LIST OF TASKS —
a: Return, word for word, the part of the rage-quitting article that opens with the words containing "S. was only" and closes with "her resignation letter.".
b: Answer these questions from the rage-quitting article:
(i) How long had S. been in the job when she almost didn't send her resignation?
(ii) Of the rage-quitters who tried to get their job back, what percentage succeeded?
(iii) What was the No. 1 reason employees quit?
c: Continue the rage-quitting article from where it stops.

SUPPLIED TEXT —
..........

S. was only a few months into a new job when she quit via email following an upsetting meeting with her manager. The 28-year-old, New York City–based journalist, who asked to remain anonymous because she fears retaliation from her former employer, had enough of the toxic workplace. The final straw came when her boss force-muted her during a Zoom editorial meeting when they were having a contentious conversation about a story she was writing.

“I told him I disagreed with him, and he didn’t like that,” she tells Fortune. “So he, I suppose, decided he’d heard enough from me, and he force-muted me while I was talking. It was like slamming a door in my face.”

S. had never been force-muted before and was stunned. She immediately typed up and submitted her resignation letter. 

“I almost didn’t send it because I wasn’t even four months into this job and was just starting off in a new city,” she says. “I thought, Wow, this is not going to look good on my résumé. But I had to stand up for myself.”

Record numbers of Americans are quitting their jobs, and it’s not always a preplanned exit, a recent survey by online invoicing platform Skynova found. 

The results were surprising—and it wasn’t all bad news. Of the 1,000 survey respondents, “60% of people who rage-quit received a higher salary in their new job—an average of a $7,200 salary increase,” Joe Mercurio, a manager for the project, tells Fortune. 

Some people immediately regret their decision: 41% of rage-quitters tried to get their job back after the fact, and 78% were successful. When they return to their old job, they’re often able to leverage their rage-quit to get a higher salary, he adds.

“With the tight labor market, if a really helpful employee quits, it’s easier for a manager to make it work than to find someone new,” Mercurio says. 

Over the past year, workers were more likely to rage-quit owing to a culture of overwork, excessive stress, and employers having little regard for employees’ mental health: 56% of Skynova’s survey respondents reported improved mental health after they left their job, and 43% said their stress levels improved.

“It’s a clear indication that workers are overworked and underpaid, and job dissatisfaction builds up over time,” Mercurio notes. “The people who rage-quit don’t plan on doing it—it’s spur of the moment.”

The No. 1 reason employees quit was poor management, followed by a toxic boss, excessive work stress, and toxic coworkers.

..........

PROVIDED RECORDS —
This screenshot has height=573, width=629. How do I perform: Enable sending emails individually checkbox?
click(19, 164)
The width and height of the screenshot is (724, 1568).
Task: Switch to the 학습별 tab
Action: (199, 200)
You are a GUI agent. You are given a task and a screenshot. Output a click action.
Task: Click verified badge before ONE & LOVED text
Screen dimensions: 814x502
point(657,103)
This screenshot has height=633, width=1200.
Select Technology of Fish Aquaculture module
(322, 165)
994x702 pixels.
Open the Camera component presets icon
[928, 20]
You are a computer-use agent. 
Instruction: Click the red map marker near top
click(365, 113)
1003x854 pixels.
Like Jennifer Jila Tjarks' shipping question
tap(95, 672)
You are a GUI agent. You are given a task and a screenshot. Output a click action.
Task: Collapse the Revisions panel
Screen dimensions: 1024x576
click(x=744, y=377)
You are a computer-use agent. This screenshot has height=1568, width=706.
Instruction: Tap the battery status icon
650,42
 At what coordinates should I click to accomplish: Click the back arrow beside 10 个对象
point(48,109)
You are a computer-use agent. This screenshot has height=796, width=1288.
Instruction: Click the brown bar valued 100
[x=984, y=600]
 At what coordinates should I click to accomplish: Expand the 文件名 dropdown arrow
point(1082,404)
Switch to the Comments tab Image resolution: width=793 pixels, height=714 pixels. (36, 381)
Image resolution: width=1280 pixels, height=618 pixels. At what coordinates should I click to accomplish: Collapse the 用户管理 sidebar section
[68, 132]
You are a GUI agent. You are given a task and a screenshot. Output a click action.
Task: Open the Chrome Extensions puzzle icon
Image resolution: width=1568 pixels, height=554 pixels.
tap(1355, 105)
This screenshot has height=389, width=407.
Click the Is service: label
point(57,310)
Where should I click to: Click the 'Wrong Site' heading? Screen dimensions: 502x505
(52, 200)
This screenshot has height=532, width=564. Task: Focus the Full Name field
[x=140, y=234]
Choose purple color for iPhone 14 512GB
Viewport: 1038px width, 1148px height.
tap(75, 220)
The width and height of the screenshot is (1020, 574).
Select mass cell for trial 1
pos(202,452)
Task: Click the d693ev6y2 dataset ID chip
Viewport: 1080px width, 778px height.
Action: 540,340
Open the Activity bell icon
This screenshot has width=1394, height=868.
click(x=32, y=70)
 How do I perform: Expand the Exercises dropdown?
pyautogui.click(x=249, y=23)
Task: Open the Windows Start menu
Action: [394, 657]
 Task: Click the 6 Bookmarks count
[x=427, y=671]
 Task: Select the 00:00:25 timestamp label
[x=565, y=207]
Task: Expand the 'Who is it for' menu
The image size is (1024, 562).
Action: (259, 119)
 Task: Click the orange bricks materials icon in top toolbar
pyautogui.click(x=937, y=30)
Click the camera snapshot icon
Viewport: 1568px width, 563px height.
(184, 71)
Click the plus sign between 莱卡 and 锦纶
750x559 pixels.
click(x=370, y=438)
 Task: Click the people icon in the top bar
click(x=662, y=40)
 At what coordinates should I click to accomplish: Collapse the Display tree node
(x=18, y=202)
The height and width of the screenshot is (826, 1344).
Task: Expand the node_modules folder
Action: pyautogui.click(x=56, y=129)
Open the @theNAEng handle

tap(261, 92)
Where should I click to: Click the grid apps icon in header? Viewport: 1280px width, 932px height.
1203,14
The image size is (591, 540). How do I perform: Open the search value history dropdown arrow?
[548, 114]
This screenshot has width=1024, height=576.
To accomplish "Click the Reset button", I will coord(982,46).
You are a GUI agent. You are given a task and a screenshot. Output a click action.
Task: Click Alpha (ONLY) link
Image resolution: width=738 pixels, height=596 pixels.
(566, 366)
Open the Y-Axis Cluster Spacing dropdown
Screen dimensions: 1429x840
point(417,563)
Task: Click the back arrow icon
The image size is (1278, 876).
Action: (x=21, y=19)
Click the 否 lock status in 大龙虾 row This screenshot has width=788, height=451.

..........

EXPECTED OUTPUTS —
a:
S. was only a few months into a new job when she quit via email following an upsetting meeting with her manager. The 28-year-old, New York City–based journalist, who asked to remain anonymous because she fears retaliation from her former employer, had enough of the toxic workplace. The final straw came when her boss force-muted her during a Zoom editorial meeting when they were having a contentious conversation about a story she was writing.

“I told him I disagreed with him, and he didn’t like that,” she tells Fortune. “So he, I suppose, decided he’d heard enough from me, and he force-muted me while I was talking. It was like slamming a door in my face.”

S. had never been force-muted before and was stunned. She immediately typed up and submitted her resignation letter.

b:
(i) Not even four months
(ii) 78%
(iii) Poor management

c:
Jordan James, 34, rage-quit his job working for a private label credit card company after an executive pulled him aside and asked him to be “less cheerful.” 

James, who is gay, thinks she really meant: Be less flamboyant. Insulted, he put in his three months’ notice on the spot (standard practice for senior employees in the U.K.).

“She was kind of stunned,” James tells Fortune. “I went back to my desk, and throughout the day [some] executives said really lovely things like, ‘We need you, don’t leave.’ But other people said things like, ‘If you leave now, you’ll never work again.’”

By 4 p.m., overwhelmed, James packed up his desk and left. A week later, he received a letter from his former employer threatening to sue him for a number of offenses, including breach of contract. James replied, saying he was happy to go to court and tell the story of why he left. After that, he says, he never heard back. 

“I couldn’t physically have been there for another minute—I regret not leaving the minute she said it,” he says. “I worked on the executive floor, and, out of 300 people, I was the only gay person, and there was not one person of color in the entire headquarters. It was a really strange, sexist, homophobic business.”

James was worried that his sudden exit would damage his career prospects, but he has no regrets. After leaving, he dabbled in journalism before opening Unlockd Marketing, which he’s been heading for seven years. By year two, he says, he was making significantly more than the £175,000 salary he earned at the credit card company. 

And “I’m more cheerful not being there,” he says.